# [Provided material]
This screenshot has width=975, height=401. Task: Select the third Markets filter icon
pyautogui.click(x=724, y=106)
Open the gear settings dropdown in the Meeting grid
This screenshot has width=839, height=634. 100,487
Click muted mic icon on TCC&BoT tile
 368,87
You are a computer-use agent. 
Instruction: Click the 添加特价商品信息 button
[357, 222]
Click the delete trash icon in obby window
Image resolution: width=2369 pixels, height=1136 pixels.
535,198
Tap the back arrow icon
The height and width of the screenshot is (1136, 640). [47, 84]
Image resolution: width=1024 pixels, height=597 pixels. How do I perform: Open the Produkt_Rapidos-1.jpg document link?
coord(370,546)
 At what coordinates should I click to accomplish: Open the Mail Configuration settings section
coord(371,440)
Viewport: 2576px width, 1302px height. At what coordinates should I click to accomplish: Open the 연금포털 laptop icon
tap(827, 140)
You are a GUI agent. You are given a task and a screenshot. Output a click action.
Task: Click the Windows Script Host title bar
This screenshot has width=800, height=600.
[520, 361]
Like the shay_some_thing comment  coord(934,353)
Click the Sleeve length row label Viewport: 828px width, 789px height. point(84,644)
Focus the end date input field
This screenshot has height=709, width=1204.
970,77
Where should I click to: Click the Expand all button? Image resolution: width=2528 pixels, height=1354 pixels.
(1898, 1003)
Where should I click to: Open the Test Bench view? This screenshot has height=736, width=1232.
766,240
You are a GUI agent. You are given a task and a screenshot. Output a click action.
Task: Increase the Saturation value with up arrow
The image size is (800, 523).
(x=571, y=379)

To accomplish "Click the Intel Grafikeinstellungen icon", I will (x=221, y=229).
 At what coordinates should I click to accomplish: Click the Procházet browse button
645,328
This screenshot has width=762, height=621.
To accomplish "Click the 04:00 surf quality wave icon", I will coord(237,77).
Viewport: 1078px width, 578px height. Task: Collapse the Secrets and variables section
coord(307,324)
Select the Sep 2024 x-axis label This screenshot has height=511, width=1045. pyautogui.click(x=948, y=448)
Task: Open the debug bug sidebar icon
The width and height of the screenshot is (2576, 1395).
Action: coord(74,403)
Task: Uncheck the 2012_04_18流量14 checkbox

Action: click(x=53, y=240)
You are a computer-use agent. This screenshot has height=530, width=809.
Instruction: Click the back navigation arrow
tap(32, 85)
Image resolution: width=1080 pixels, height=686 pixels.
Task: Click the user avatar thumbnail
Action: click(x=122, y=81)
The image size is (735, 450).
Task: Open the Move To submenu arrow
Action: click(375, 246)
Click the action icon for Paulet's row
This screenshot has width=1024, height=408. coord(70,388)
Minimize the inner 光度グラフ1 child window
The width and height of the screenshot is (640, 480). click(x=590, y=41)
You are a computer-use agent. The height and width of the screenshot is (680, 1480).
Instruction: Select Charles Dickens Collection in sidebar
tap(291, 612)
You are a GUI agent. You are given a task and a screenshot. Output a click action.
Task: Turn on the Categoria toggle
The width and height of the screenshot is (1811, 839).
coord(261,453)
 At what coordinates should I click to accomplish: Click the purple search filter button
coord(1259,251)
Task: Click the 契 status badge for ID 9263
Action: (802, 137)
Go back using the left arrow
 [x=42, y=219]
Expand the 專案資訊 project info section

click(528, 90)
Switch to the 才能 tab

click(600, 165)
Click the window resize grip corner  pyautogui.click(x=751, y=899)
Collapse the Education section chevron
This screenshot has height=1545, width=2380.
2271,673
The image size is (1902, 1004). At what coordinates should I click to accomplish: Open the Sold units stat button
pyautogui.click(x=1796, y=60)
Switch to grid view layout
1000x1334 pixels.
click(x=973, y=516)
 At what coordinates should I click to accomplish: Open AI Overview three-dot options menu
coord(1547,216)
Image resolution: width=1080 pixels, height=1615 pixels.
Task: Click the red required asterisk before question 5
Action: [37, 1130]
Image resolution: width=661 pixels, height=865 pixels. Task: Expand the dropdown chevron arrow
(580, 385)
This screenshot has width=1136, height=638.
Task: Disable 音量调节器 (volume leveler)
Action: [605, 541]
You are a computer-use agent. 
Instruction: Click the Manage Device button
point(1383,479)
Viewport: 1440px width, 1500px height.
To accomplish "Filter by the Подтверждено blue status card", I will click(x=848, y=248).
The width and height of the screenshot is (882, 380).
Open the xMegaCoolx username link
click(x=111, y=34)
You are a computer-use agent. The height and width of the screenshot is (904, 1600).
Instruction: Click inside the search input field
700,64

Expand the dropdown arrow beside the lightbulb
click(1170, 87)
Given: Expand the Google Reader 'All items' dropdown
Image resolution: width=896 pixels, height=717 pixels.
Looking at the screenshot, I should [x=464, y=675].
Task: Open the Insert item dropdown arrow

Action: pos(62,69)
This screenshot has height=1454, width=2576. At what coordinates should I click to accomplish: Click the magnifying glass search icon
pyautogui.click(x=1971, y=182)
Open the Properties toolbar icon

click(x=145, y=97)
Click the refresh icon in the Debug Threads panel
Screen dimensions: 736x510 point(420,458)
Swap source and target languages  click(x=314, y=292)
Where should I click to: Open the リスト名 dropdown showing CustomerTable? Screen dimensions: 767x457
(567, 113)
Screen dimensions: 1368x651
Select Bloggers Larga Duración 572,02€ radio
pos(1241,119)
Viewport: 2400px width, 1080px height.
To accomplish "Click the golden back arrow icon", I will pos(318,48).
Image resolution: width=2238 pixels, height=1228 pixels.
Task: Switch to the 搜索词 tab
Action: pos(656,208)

# [Exercise details]
List each line of the material above that contains the string "what".

# [Result]
 At what coordinates should I click to accomplish: Open the Mail Configuration settings section
Viewport: 2576px width, 1302px height. At what coordinates should I click to accomplish: Open the 연금포털 laptop icon
 At what coordinates should I click to accomplish: Click the Procházet browse button
 At what coordinates should I click to accomplish: Click the purple search filter button
The image size is (1902, 1004). At what coordinates should I click to accomplish: Open the Sold units stat button
 At what coordinates should I click to accomplish: Open AI Overview three-dot options menu
This screenshot has height=1454, width=2576. At what coordinates should I click to accomplish: Click the magnifying glass search icon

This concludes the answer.